**PROBLEM DESCRIPTION:**
Express the part that opens with the line containing "Toggle enabled checkmark for 127.0.0.0/8 rule" and closes with the line containing "click(66, 500)" as a two-column CSV with the columns instruction and action, one row per line pairing its text with its answer, each in a single quoted field with line breaks replaced by spaces. Leave the pictures out.

**MATERIAL TO PROCESS:**

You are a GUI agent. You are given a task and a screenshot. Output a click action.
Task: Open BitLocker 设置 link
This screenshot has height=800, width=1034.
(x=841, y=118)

---

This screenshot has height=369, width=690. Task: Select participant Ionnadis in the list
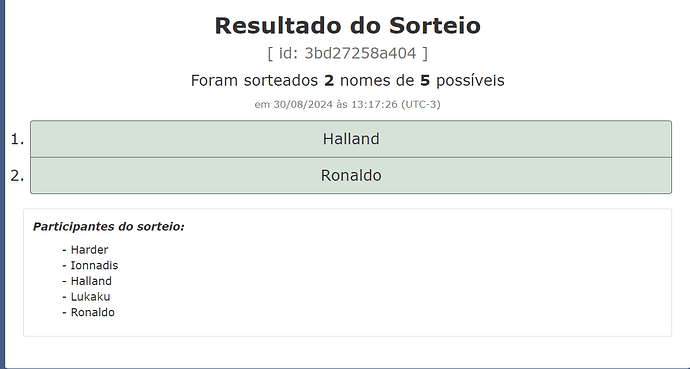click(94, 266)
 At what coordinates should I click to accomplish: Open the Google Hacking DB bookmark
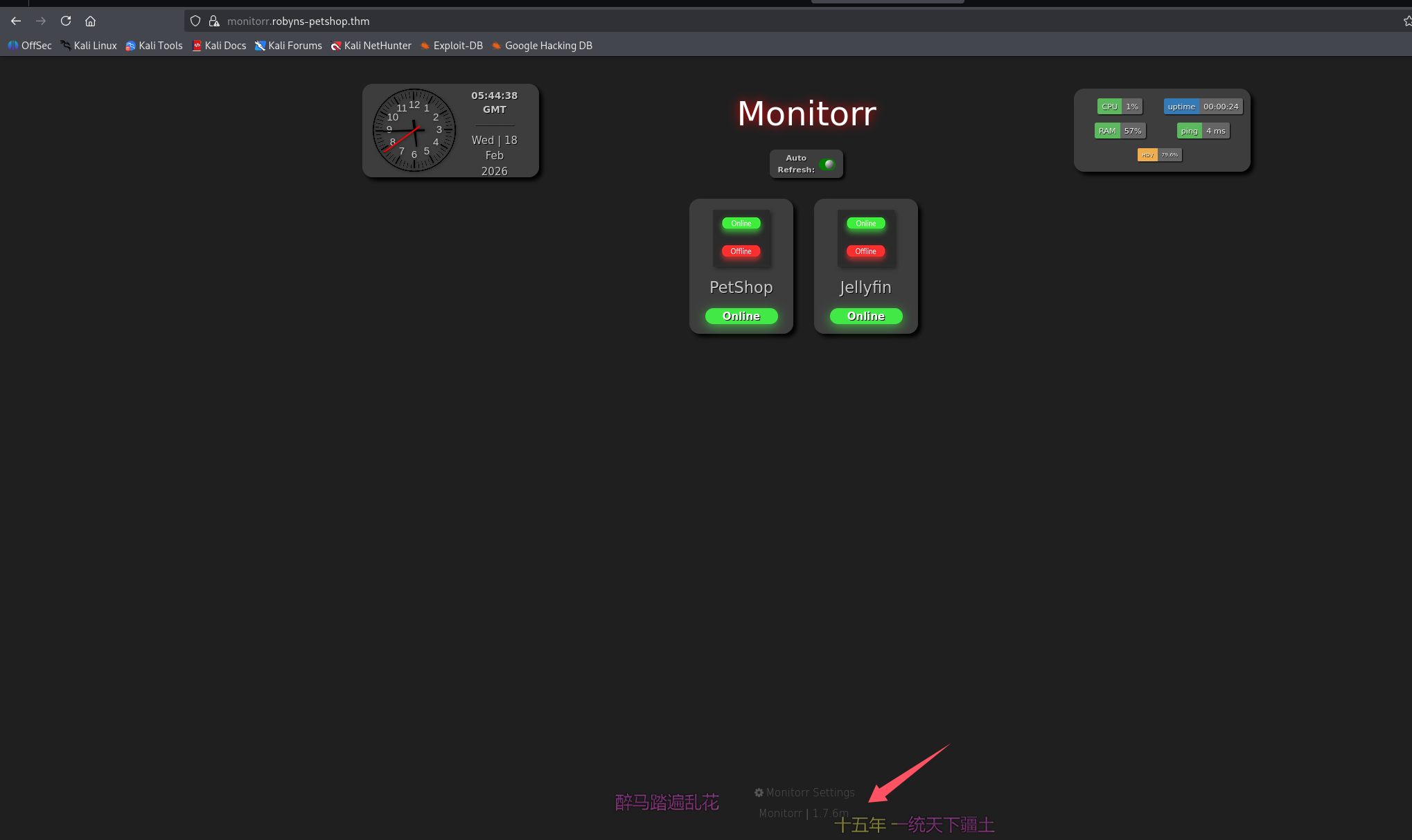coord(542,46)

...

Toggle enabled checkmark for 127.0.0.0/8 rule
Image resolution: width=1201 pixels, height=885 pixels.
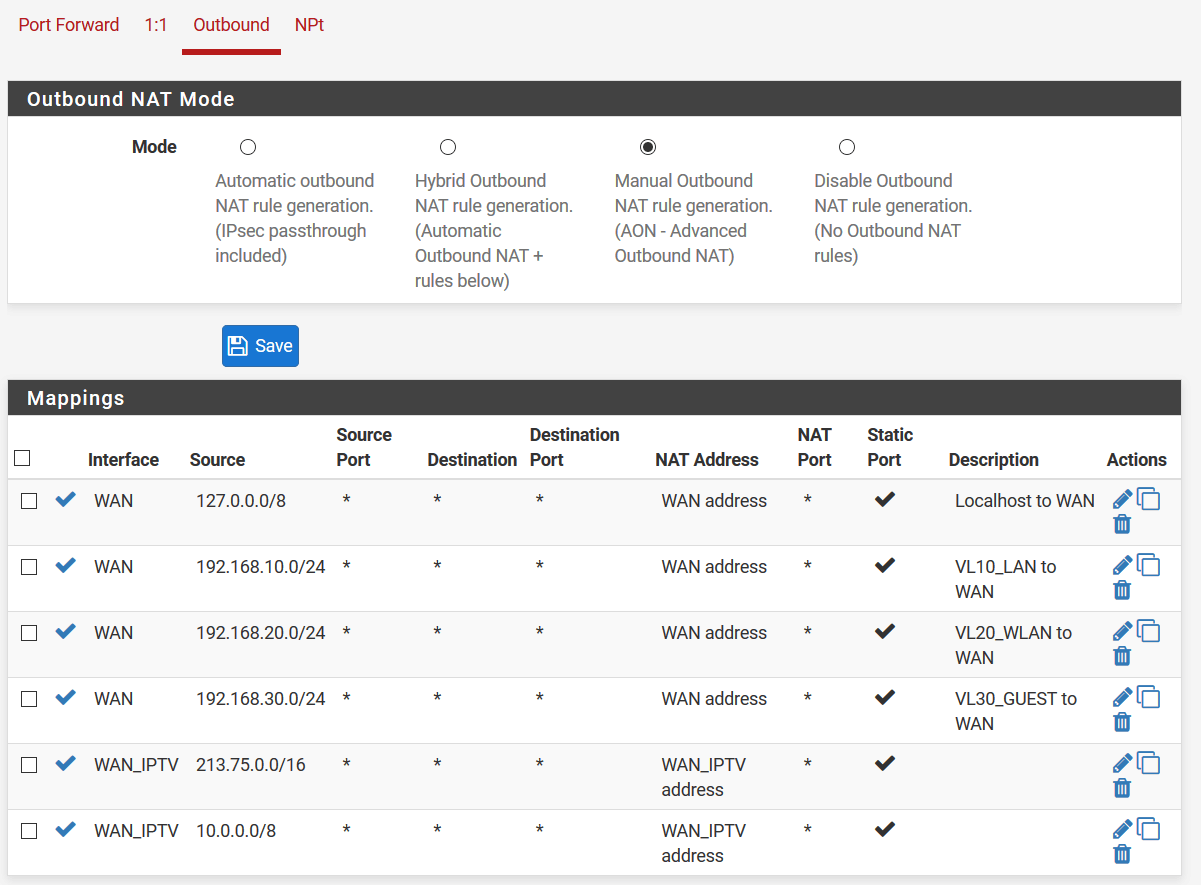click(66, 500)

**WORKED SOLUTION:**
instruction,action
"Toggle enabled checkmark for 127.0.0.0/8 rule Image resolution: width=1201 pixels, height=885 pixels.","click(66, 500)"